# Veracity's TiVo Wishlist



## veracity (Dec 20, 2009)

Back to basics...

1. I wish my TiVo remote would stop having psychotic episodes. There is nothing more annoying than having the remote buttons do all sorts of incorrect actions. Resetting the remote sometimes resolves the problem, sometimes not.

2. I would love to be able to program my own remote shortcuts. Example: As a Netflix user I would like to hit TiVo + Play to enter the TiVo menu.

3. Ability to control my DVD would be appreciated.

4. TiVo remote emulator for the PC. If we can do it for the iPhone, why not my computer? Keyboard search entry is a must!


----------



## veracity (Dec 20, 2009)

Why is it a good idea to require a person to post 10 times before you can see links in other's posts??? 

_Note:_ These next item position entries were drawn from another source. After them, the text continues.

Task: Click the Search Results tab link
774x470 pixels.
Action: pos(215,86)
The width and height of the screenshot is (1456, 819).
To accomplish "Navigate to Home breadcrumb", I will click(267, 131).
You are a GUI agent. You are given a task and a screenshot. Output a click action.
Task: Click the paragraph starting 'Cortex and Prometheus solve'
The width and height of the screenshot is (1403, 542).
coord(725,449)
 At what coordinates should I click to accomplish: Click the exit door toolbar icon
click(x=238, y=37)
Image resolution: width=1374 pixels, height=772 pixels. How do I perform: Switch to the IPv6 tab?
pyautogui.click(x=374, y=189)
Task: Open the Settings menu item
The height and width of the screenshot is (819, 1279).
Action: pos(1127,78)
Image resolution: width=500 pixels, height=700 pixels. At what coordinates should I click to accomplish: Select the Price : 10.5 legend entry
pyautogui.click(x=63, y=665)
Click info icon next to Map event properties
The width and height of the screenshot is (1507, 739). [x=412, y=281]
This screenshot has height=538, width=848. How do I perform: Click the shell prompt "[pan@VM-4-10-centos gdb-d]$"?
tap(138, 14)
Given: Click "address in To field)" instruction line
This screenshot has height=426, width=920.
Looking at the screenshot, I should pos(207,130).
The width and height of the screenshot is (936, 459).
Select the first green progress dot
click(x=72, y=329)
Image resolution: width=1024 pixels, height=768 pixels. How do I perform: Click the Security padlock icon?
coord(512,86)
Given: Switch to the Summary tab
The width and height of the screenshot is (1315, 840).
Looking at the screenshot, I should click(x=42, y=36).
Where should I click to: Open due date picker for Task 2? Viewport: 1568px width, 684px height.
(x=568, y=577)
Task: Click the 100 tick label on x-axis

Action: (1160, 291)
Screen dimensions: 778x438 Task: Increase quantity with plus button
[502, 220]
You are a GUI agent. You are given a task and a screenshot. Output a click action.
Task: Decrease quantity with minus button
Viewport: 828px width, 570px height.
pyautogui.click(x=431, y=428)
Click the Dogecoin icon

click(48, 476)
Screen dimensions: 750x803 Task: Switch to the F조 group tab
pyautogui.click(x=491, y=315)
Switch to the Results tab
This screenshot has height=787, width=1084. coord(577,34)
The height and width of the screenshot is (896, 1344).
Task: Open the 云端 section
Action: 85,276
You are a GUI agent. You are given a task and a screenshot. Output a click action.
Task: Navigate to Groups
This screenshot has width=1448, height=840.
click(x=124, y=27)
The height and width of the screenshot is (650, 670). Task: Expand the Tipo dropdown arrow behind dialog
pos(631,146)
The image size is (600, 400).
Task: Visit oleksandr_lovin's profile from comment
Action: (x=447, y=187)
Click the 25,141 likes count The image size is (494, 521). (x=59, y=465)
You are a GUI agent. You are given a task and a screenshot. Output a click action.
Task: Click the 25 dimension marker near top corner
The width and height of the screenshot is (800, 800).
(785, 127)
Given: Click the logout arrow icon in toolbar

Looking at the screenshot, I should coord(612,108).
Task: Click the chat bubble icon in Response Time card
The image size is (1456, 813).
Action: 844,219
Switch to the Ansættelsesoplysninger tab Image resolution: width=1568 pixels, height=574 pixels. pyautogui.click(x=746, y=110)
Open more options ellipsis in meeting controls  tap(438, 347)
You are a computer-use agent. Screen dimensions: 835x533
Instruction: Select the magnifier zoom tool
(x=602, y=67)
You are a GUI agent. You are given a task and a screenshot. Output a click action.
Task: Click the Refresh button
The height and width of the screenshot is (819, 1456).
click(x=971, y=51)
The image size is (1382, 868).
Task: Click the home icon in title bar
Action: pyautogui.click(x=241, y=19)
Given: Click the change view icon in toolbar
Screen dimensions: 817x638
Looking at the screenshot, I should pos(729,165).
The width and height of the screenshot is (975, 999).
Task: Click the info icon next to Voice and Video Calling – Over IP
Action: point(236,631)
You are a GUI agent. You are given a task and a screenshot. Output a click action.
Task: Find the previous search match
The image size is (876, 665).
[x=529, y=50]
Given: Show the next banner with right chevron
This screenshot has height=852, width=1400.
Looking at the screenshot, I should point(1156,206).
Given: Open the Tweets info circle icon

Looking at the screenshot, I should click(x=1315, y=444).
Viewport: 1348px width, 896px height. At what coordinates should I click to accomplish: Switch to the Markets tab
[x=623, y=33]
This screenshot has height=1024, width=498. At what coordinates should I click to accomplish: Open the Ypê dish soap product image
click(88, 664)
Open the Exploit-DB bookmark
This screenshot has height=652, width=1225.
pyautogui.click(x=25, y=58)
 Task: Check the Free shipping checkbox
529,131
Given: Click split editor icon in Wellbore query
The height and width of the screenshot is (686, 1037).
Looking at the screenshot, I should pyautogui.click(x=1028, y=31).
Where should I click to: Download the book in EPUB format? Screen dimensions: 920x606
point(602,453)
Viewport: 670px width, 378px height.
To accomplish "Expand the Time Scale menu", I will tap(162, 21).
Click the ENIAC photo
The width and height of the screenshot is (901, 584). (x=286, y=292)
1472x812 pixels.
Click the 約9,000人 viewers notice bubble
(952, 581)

Argh! One more randomly useless post to go....


----------



## MikeAndrews (Jan 17, 2002)

veracity said:


> ...
> 4. TiVo remote emulator for the PC. If we can do it for the iPhone, why not my computer? Keyboard search entry is a must!


Your wish is granted:

http://tivocommunity.com/tivo-vb/showpost.php?p=7054269

Thank WMcbrine

(Guess you won't see that link until you make another post.)


----------